- Directed by: Philipp Stölzl
- Written by: Wolfgang Kohlhaase; David Hamblyn;
- Cinematography: Michael Mieke
- Edited by: Sven Budelmann
- Music by: Ingo L. Frenzel
- Release dates: 2 July 2002 (Filmfest München); 26 February 2004;
- Running time: 104 minutes
- Country: Germany
- Language: German

= Baby (2002 film) =

2002 film

Baby is a 2002 German drama film directed by Philipp Stölzl, starring Alice Dwyer, Lars Rudolph and Filip Peeters. It tells the tragic story of a father, his daughter and the father's best friend, after the wives of the two men have died in a car crash. The film was Stölzl's feature-film debut.

==Cast==
- Alice Dwyer as Lilli
- Lars Rudolph as Paul
- Filip Peeters as Frank
- Christian Grashof as Stiefel
- Hamid Bundu as Tommy
- Irina Platon as Lana
- Mischa Hulshof as Johann
- Fedja van Huêt as Polizist
- Marc Prätsch as Wachmann
- Illa Schöppe as Ramona

==Release==
The film premiered on 2 July 2002 at Filmfest München.
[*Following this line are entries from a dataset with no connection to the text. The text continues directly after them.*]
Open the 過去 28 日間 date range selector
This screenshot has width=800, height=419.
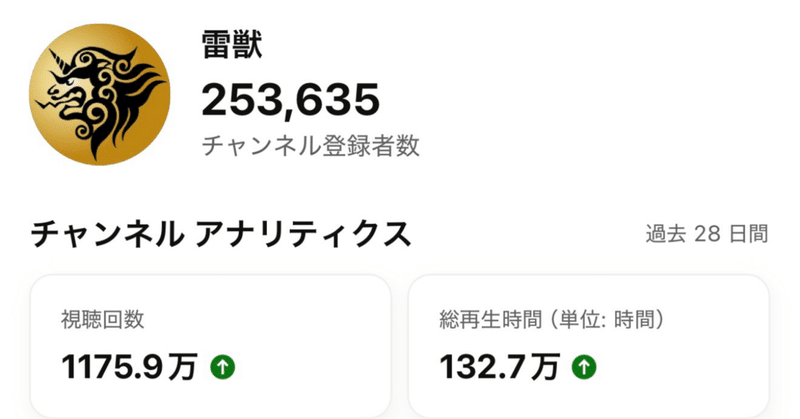(x=707, y=235)
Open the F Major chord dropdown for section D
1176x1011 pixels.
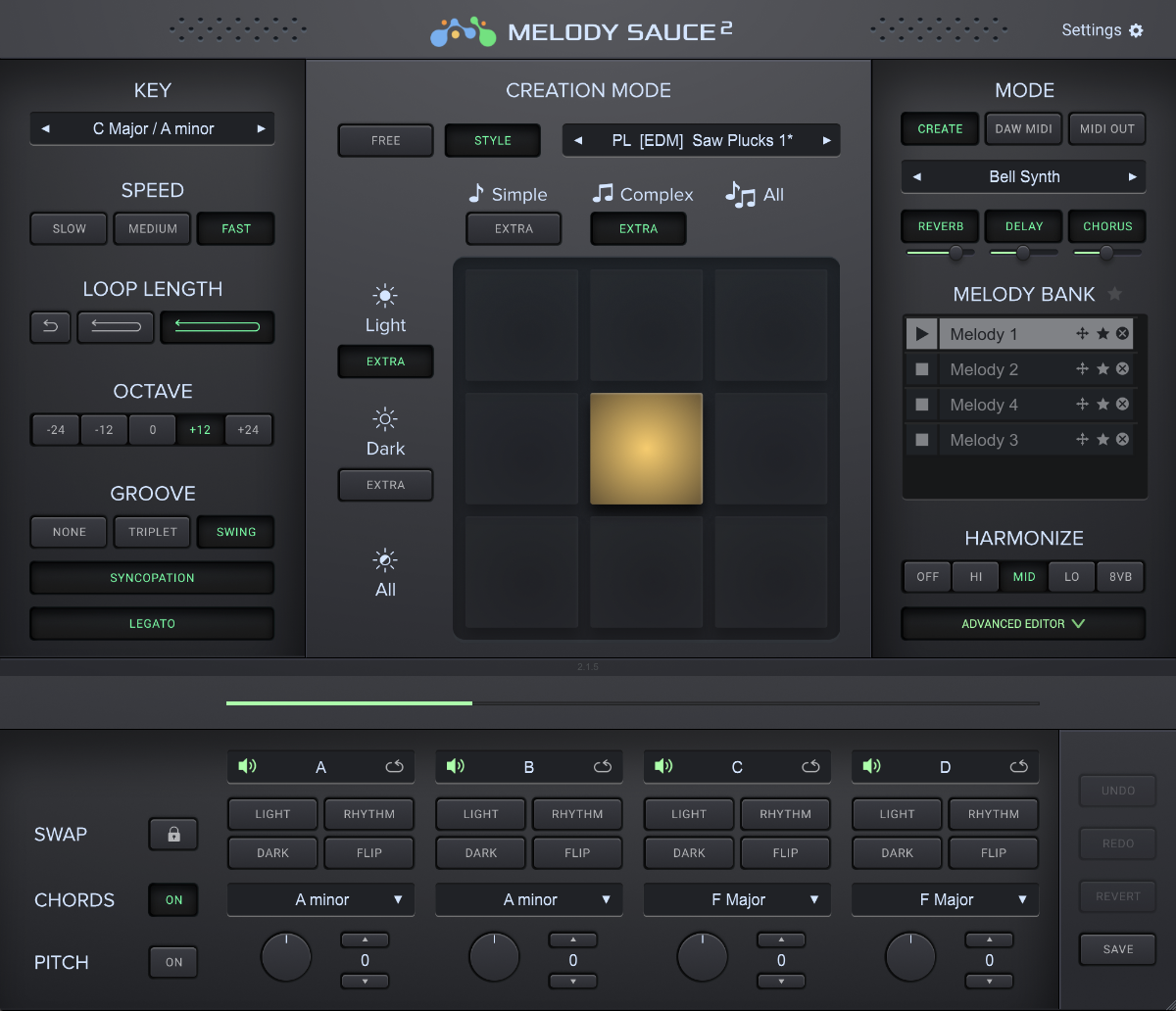945,899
It was released theatrically in Germany on 26 February 2004.

==Reception==
David Rooney of Variety wrote:
A suspenseful melodrama about an unorthodox family unit, Baby represents a slick but distancing feature debut for German commercials and musicvideo director Philipp Stolzl, who made clips for Rammstein, Faith No More, Garbage and Madonna, among others. Blighted by a script that fails to create even one engaging character with any evident emotional transition, the film aims for a droll, dark register but comes off as merely smug and cold.